- _AIM OF THE EXERCISE_: Beginning at the line that mentions "1198x467 pixels.", retype the rest of the records below exactly. Pictures are not part of the copy.

- _RAW DATA_:

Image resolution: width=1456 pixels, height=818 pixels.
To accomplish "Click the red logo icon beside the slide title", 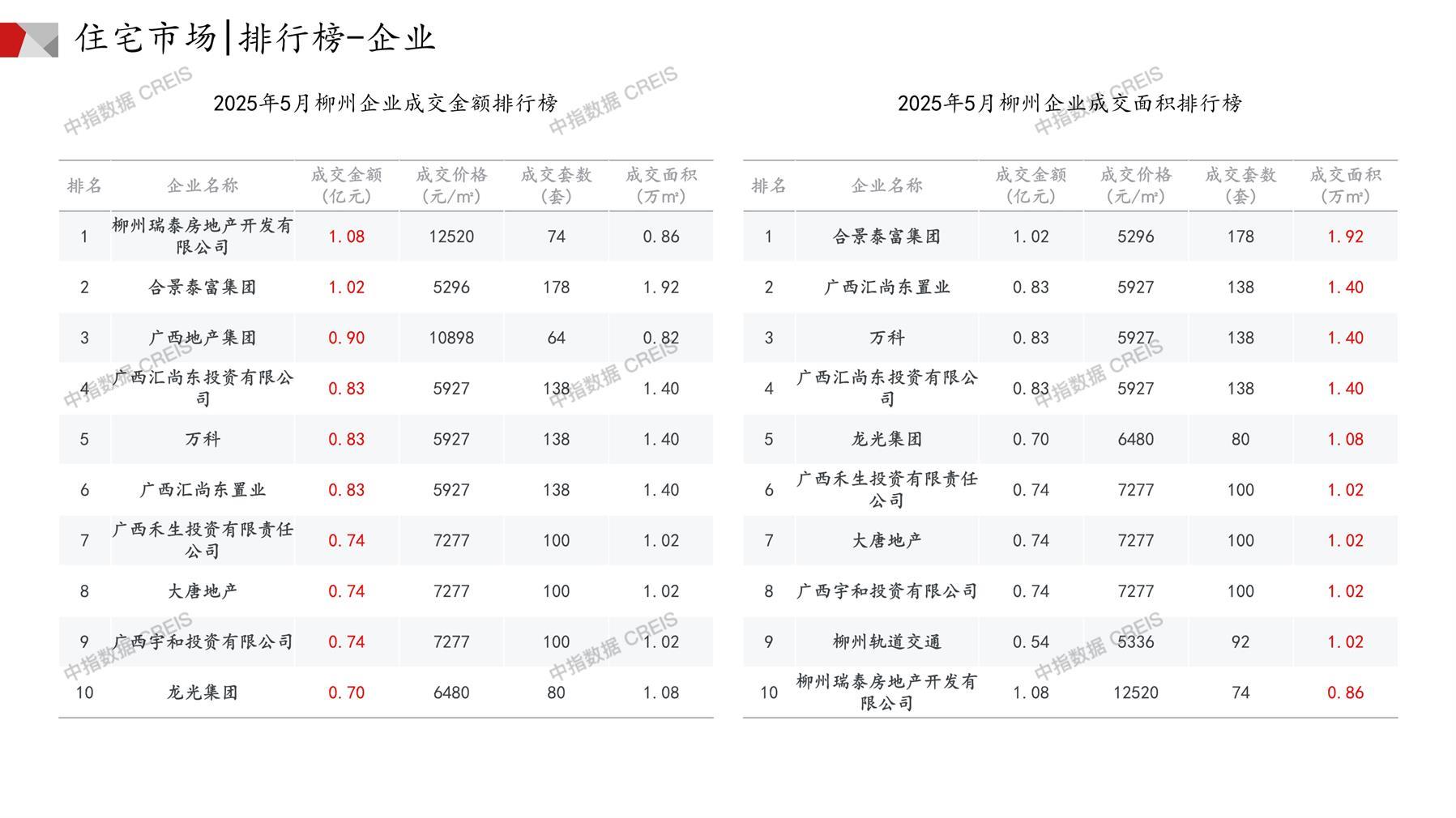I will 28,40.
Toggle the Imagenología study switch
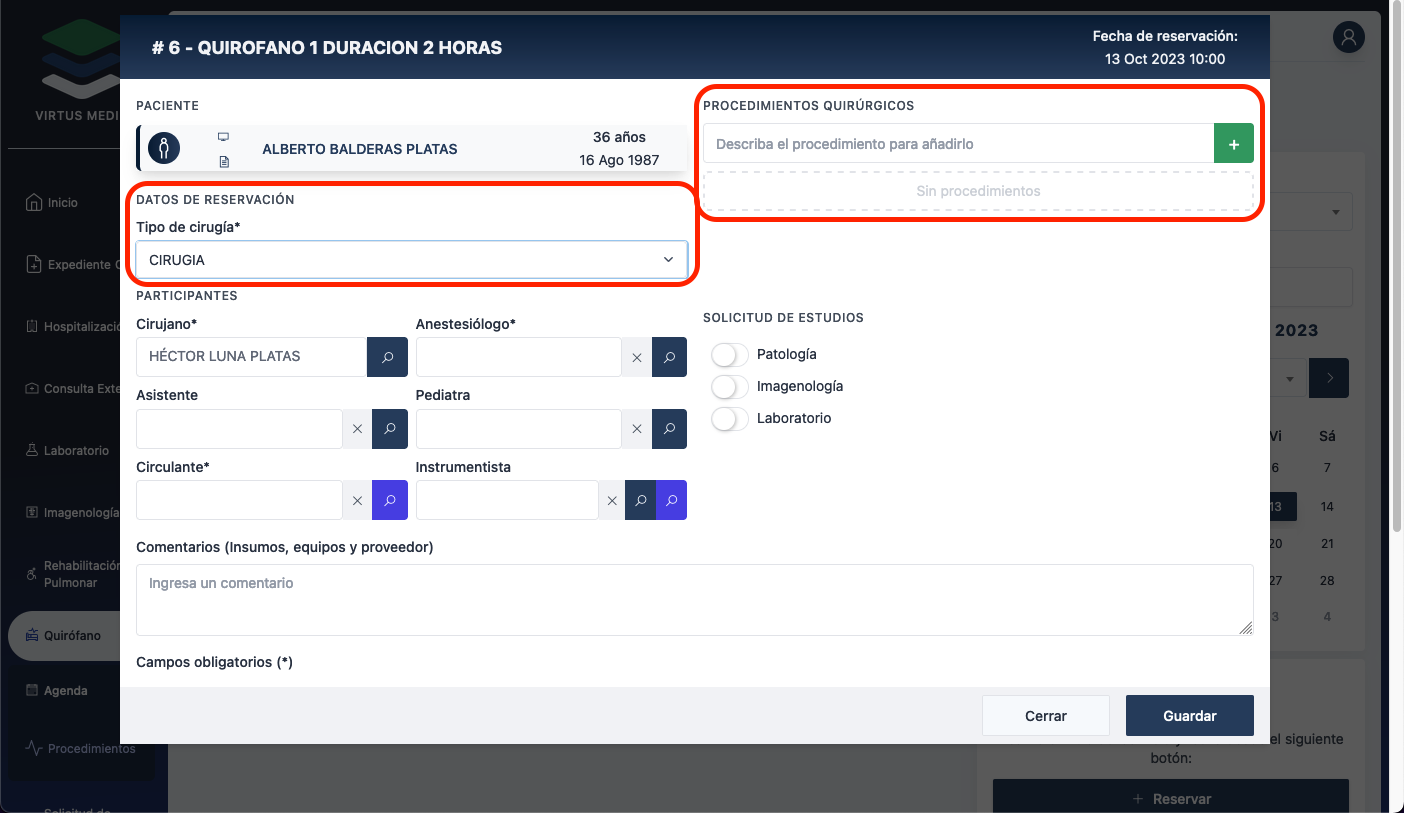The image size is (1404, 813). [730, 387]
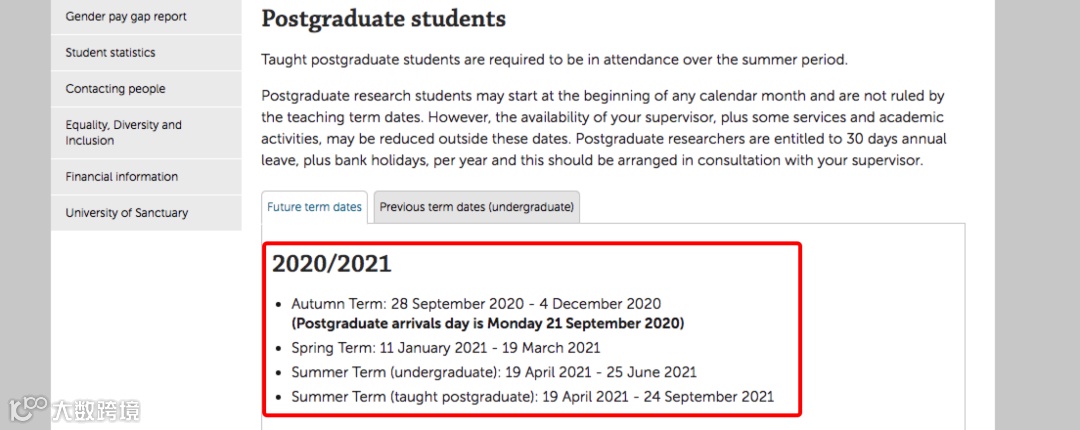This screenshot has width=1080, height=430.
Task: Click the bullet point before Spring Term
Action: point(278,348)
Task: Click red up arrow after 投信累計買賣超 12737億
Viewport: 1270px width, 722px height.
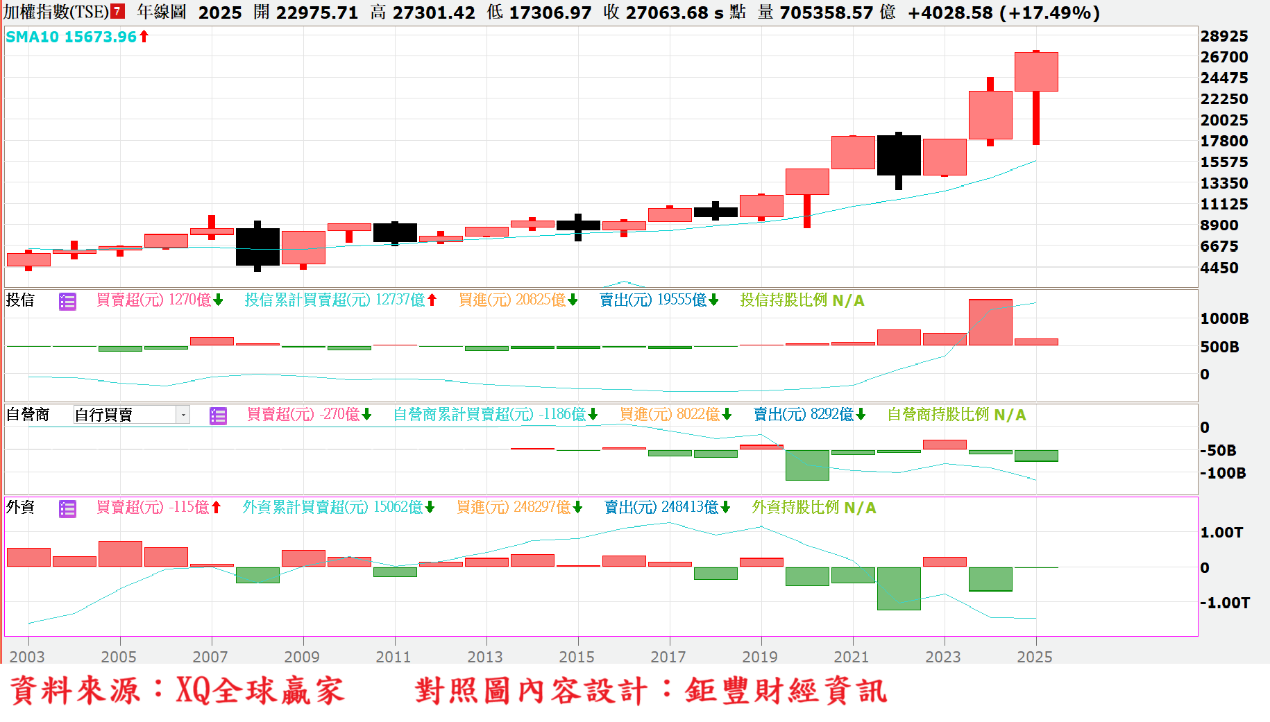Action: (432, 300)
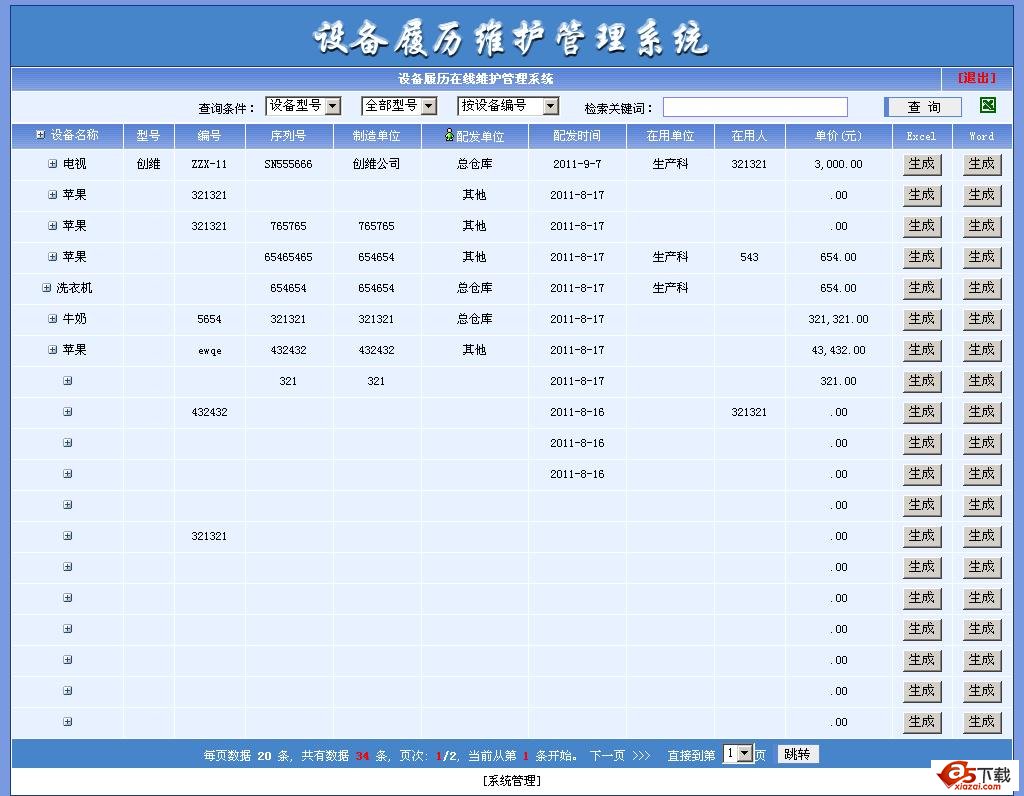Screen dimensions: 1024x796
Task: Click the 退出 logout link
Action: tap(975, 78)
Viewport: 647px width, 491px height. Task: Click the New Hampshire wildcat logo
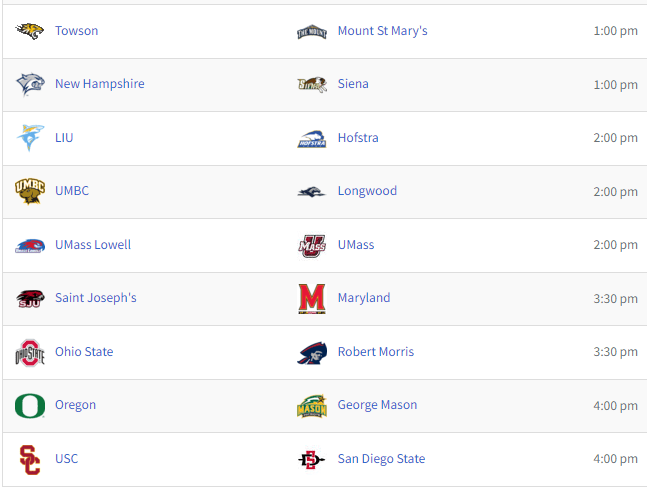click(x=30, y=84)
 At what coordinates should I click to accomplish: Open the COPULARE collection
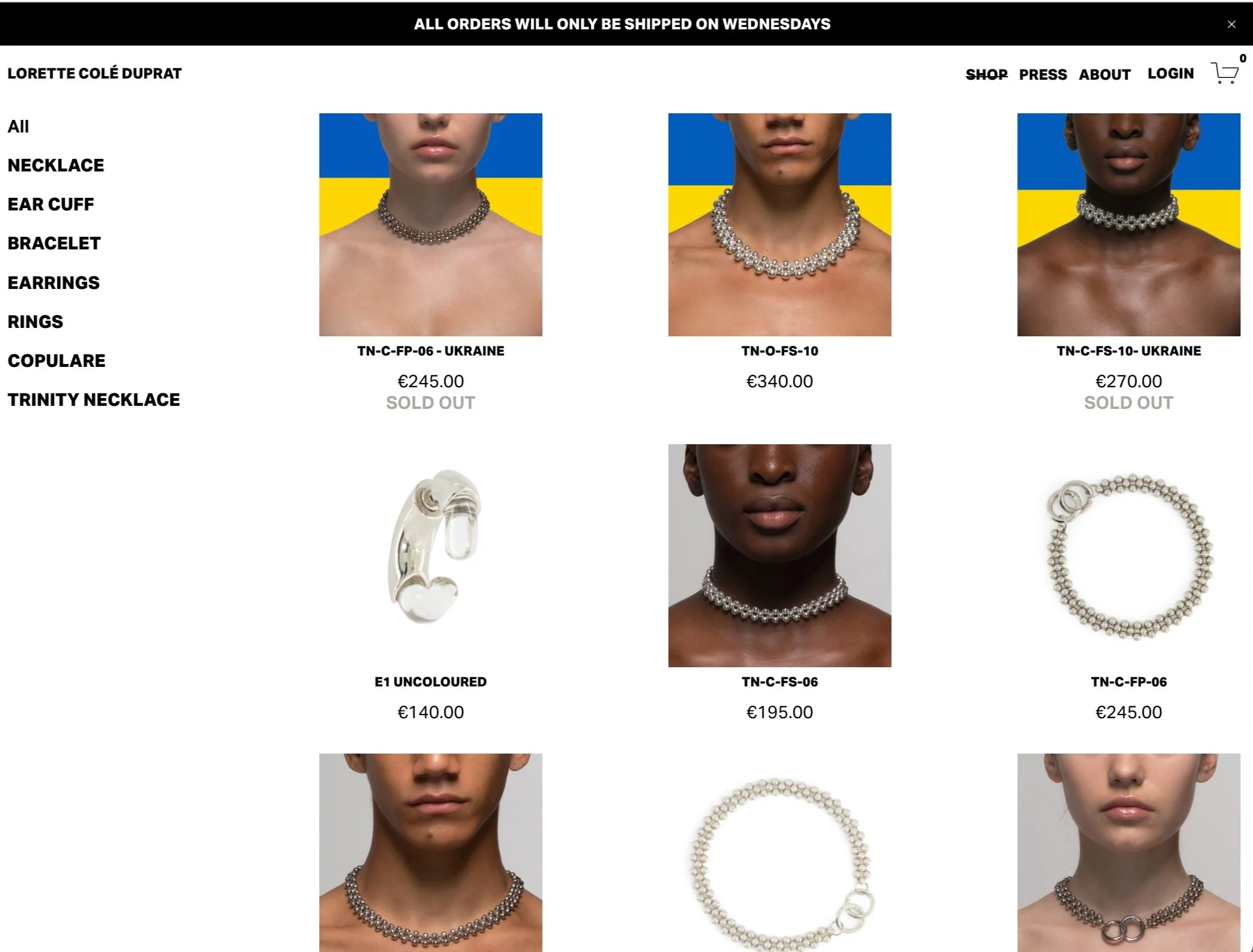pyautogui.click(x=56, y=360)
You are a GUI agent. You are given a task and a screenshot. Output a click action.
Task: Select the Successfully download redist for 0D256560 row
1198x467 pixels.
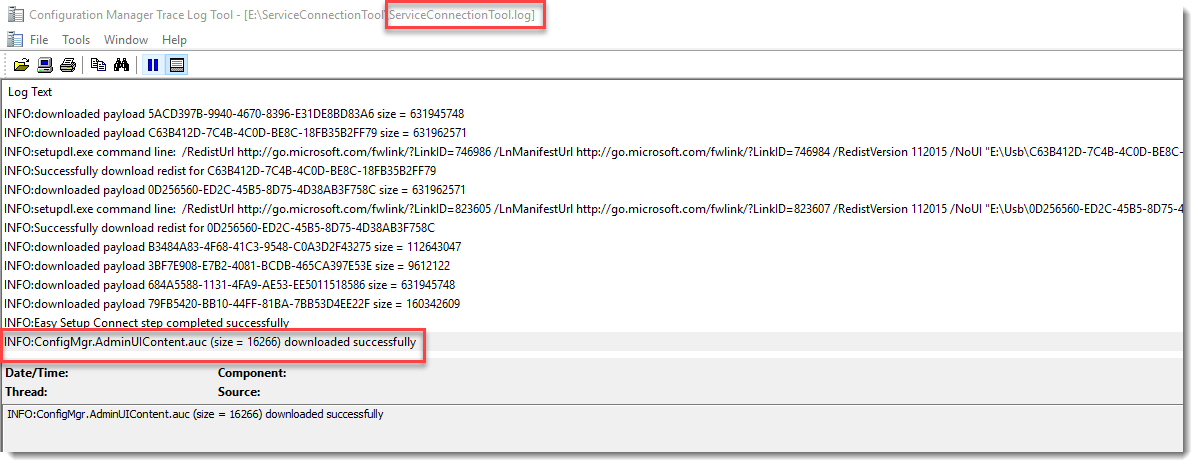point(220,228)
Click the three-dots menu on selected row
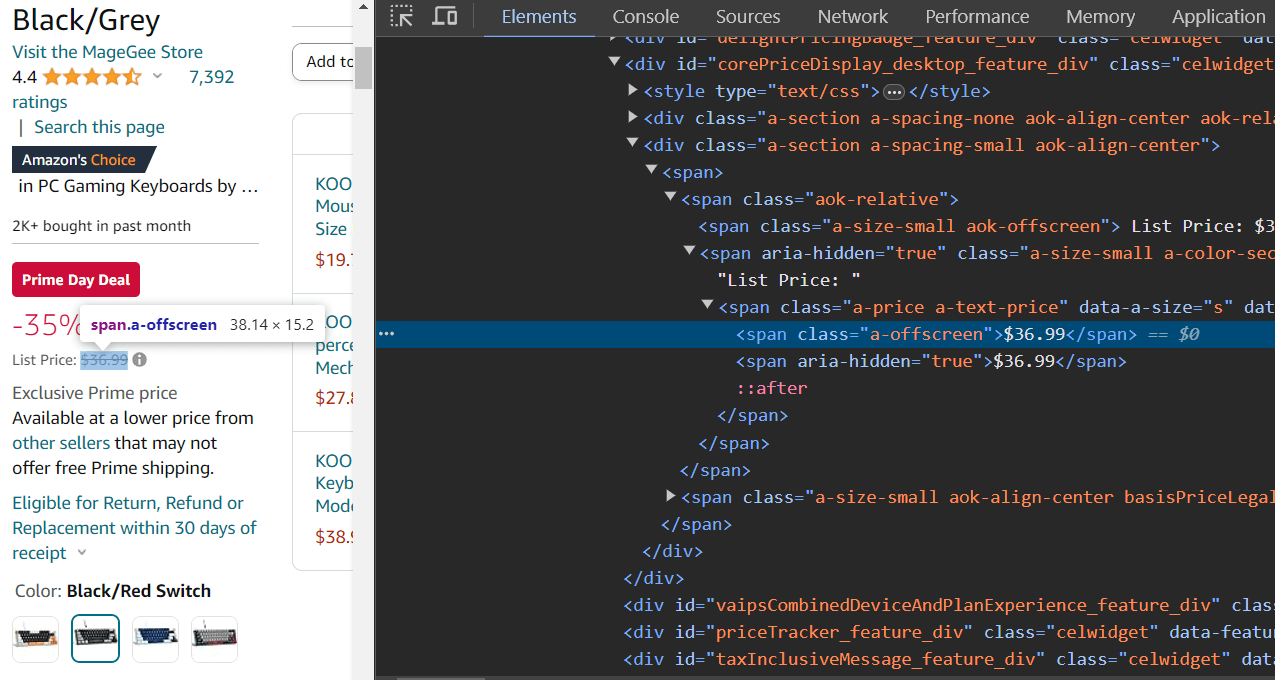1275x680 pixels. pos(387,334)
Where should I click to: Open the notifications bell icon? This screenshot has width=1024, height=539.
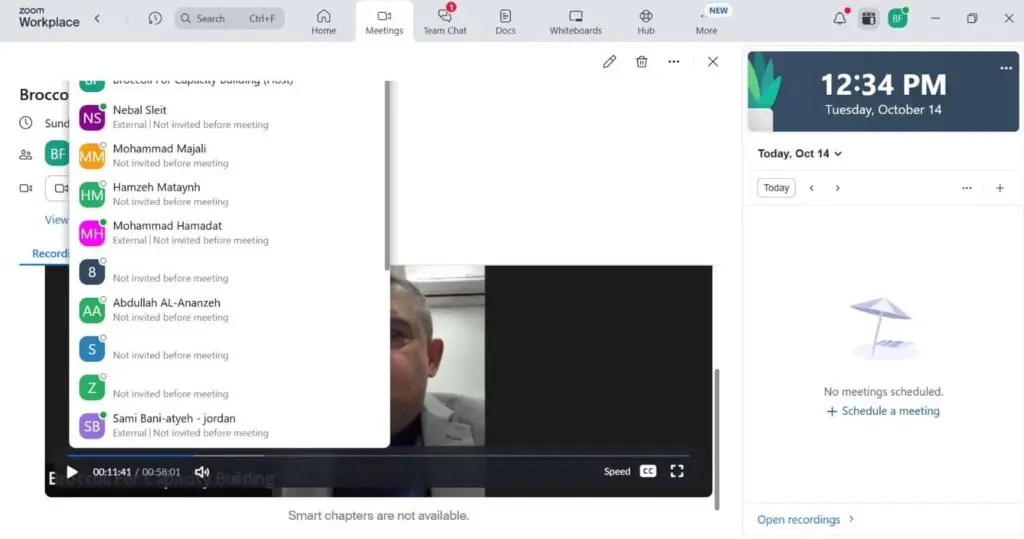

- _SOLUTION_:
1198x467 pixels.
point(220,228)
Click the three-dots menu on selected row
1275x680 pixels. pos(387,334)
Where should I click to: Open the notifications bell icon? This screenshot has width=1024, height=539.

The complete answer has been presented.